Por muy simple que parezcan estas distinciones, es importante plasmarlas desde un inicio ya que, en el calor de la discusión legislativa, los objetivos de los proyectos suelen desdibujarse en desmedro de agendas sectoriales. Por ejemplo, algunos parlamentarios oficialistas ya han planteado incluir medidas como la tasa “Robin Hood” o reflotar la pésima idea de un “impuesto al patrimonio”.

¿Cuál debería ser, entonces, el propósito de modificar una vez más la ley de rentas?
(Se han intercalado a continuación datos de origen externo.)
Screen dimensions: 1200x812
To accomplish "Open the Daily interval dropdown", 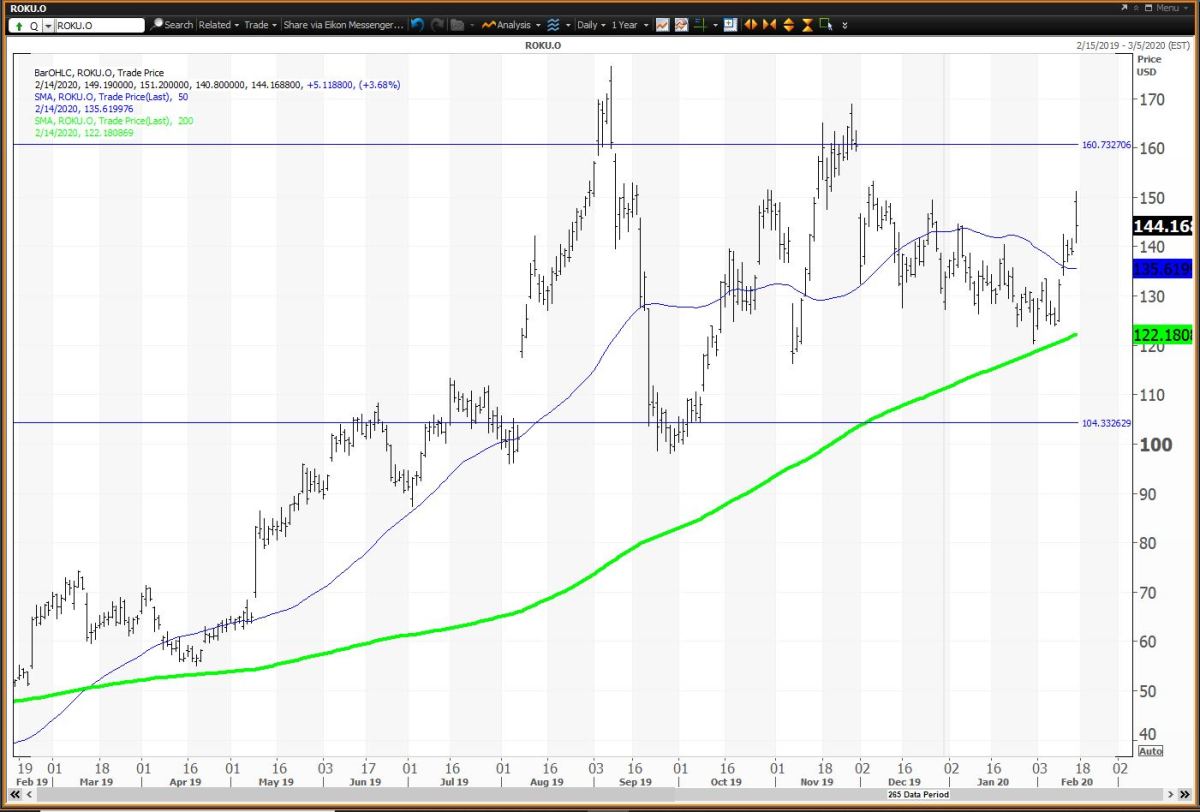I will tap(591, 24).
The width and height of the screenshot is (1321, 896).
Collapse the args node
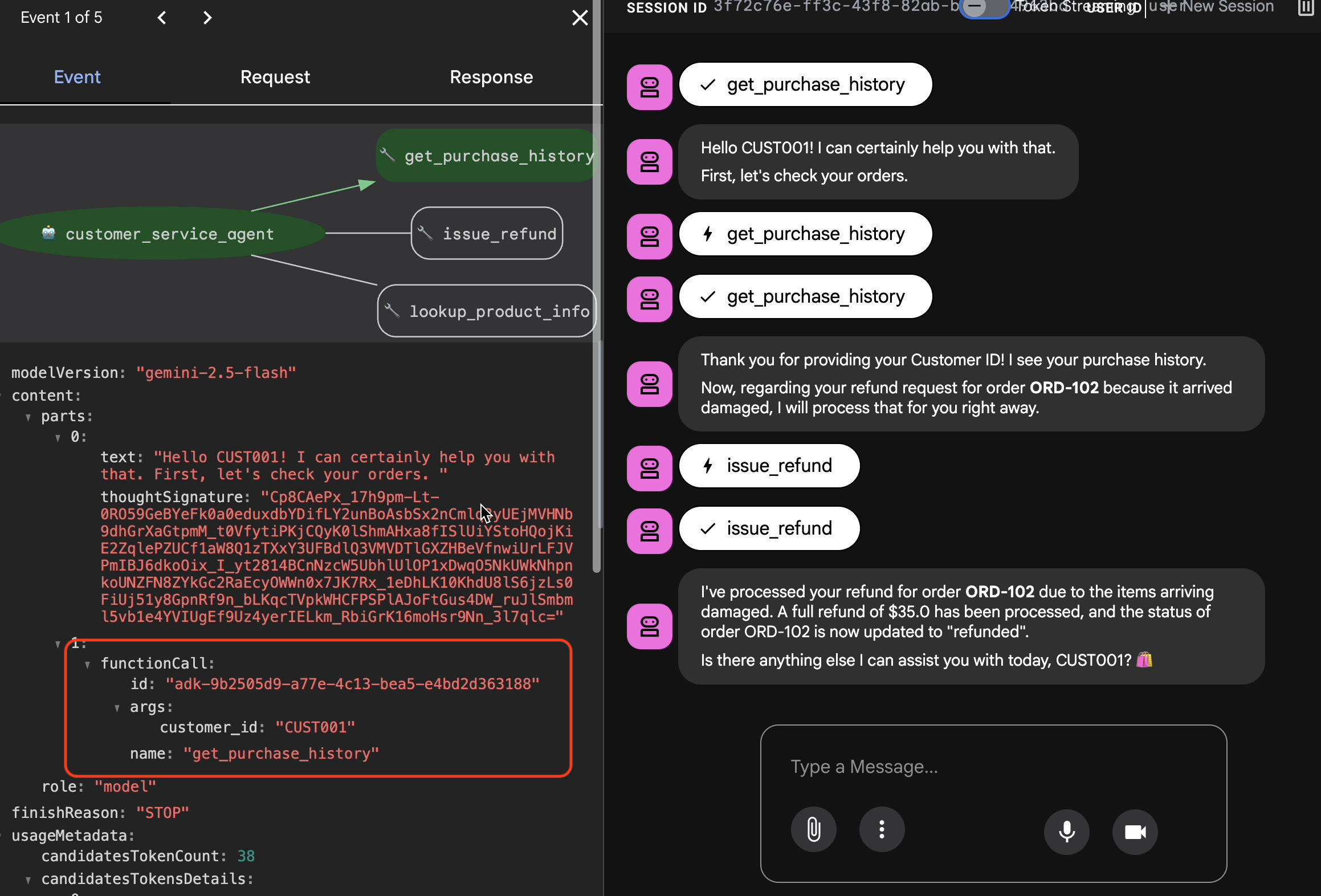coord(117,708)
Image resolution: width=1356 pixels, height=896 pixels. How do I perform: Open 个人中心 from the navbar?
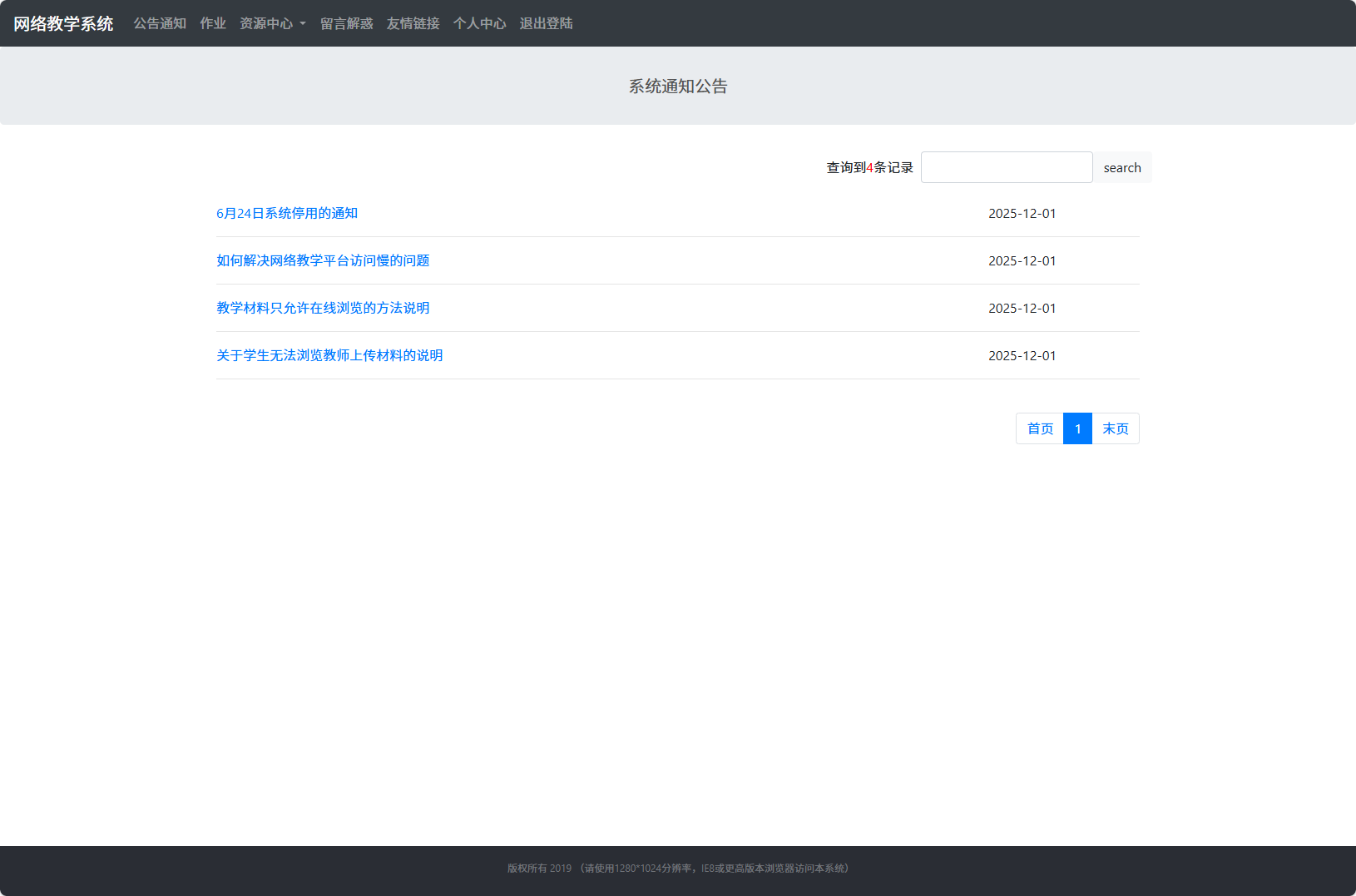[x=479, y=23]
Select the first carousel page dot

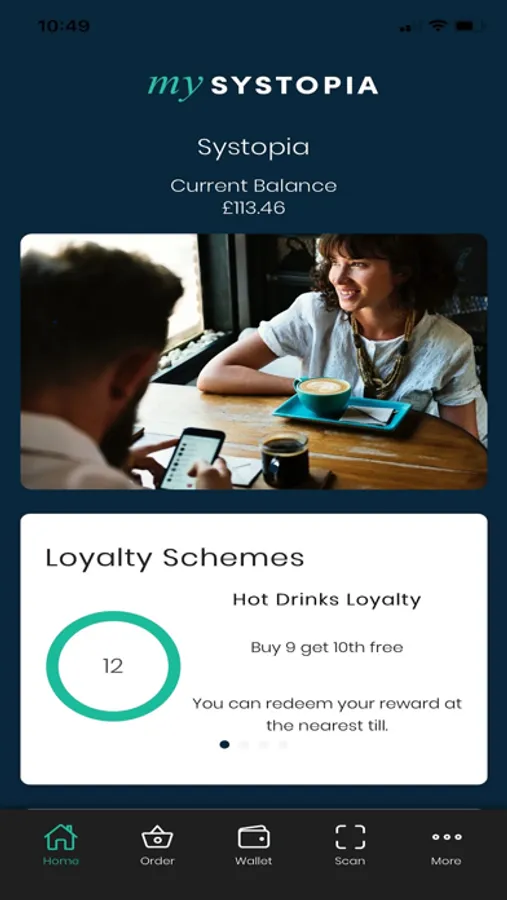(225, 744)
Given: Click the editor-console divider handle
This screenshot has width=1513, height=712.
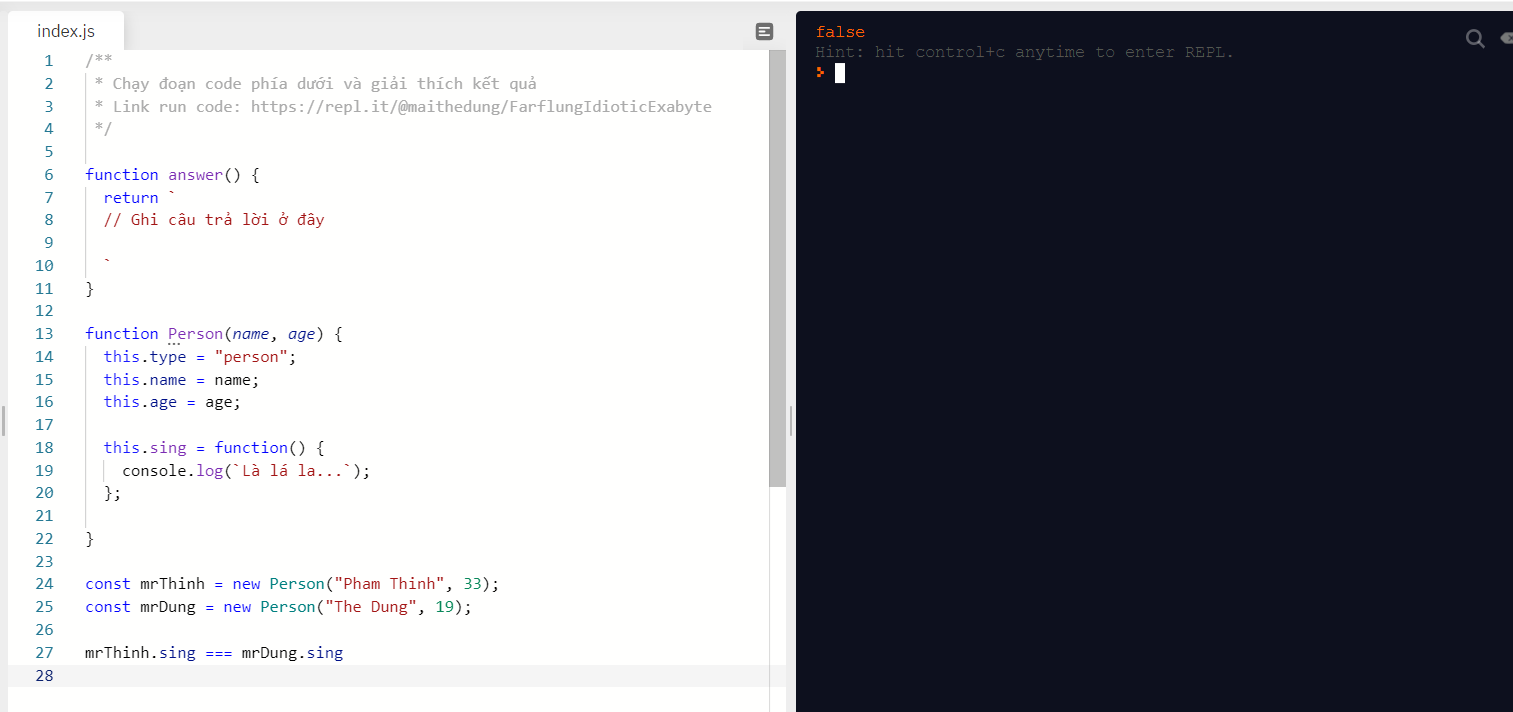Looking at the screenshot, I should (791, 421).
Con una economía estancada, que no es capaz de enmendar el rumbo, el objetivo debe ser uno solo: tener una reforma pro-inversión y pro-crecimiento, que simplifique nuestro actual sistema y que entregue certezas de largo plazo.

  • Lo primero y más relevante es reducir el impuesto corporativo (primera categoría) del 27% actual a un 23%, levemente por debajo del promedio OCDE (23,7%). No solo nuestra tasa es alta, sino que mientras la mayoría de los países de este grupo la ha disminuido en los últimos veinte años, nosotros la hemos aumentado. Necesitamos con urgencia hacer más rentables los proyectos de inversión y volver a posicionar a Chile como un destino atractivo para la inversión.  A esta rebaja, agregaría un esquema de invariabilidad tributaria para grandes proyectos, siguiendo la exitosa experiencia del DL600.
  • Segundo, con múltiples regímenes y tratos diferenciados (exenciones), urge simplificar nuestro sistema tributario. Lamentable, el gobierno parece ir en la dirección contraria, ya que insistiría con su desintegración, agregando dos tasas nuevas a las rentas del capital: una de 16% y otra de 4%. Junto con esto propondría dos regímenes para pymes: uno transparente (que ya existe) y otro de monotributo. ¿Por qué seguir complejizando el sistema con más tasas y regímenes especiales enfocados en pymes? Esto solo terminará engrosando los bolsillos de abogados y contadores y profundizará los incentivos de las empresas a no crecer.
  • Tercero, el gobierno insiste en seguir aumentando la tasa de impuestos a las personas de mayores ingresos, cuando todos sabemos que la brecha de recaudación se encuentra en los tramos más bajos. Mientras en Chile un 75% de los trabajadores se encuentran en el tramo exento, el promedio OCDE es de 30%. Enfrentar esta verdad incómoda por cierto tiene costos políticos, pero se puede hacer de manera gradual y desanclando la decisión del gobierno de turno (Horizontal, 2023).

¿Cómo financiar la reforma? Disminuir en cuatro puntos el impuesto corporativo tiene un costo fiscal anual de 0,6% del PIB (Comisión Marfán, 2023). Si eliminamos con determinación exenciones que hoy no tienen justificación como la renta presunta; igualamos el impuesto al diésel al de las bencinas; y aumentamos el impuesto a los alcoholes, hay recursos de sobra. A esto hay que agregar la mayor recaudación en el largo plazo que genera el crecimiento adicional de esta medida (0,4% del PIB en 10 años).

El ministro Marcel tiene una última oportunidad para reivindicar la importancia del crecimiento económico en la agenda de un gobierno al que le queda poco tiempo y que perderá trascendencia con cada día que pase de este 2025. Ojalá que partamos bien este (último) año y este proyecto se haga cargo de la urgente necesidad de volver a crecer.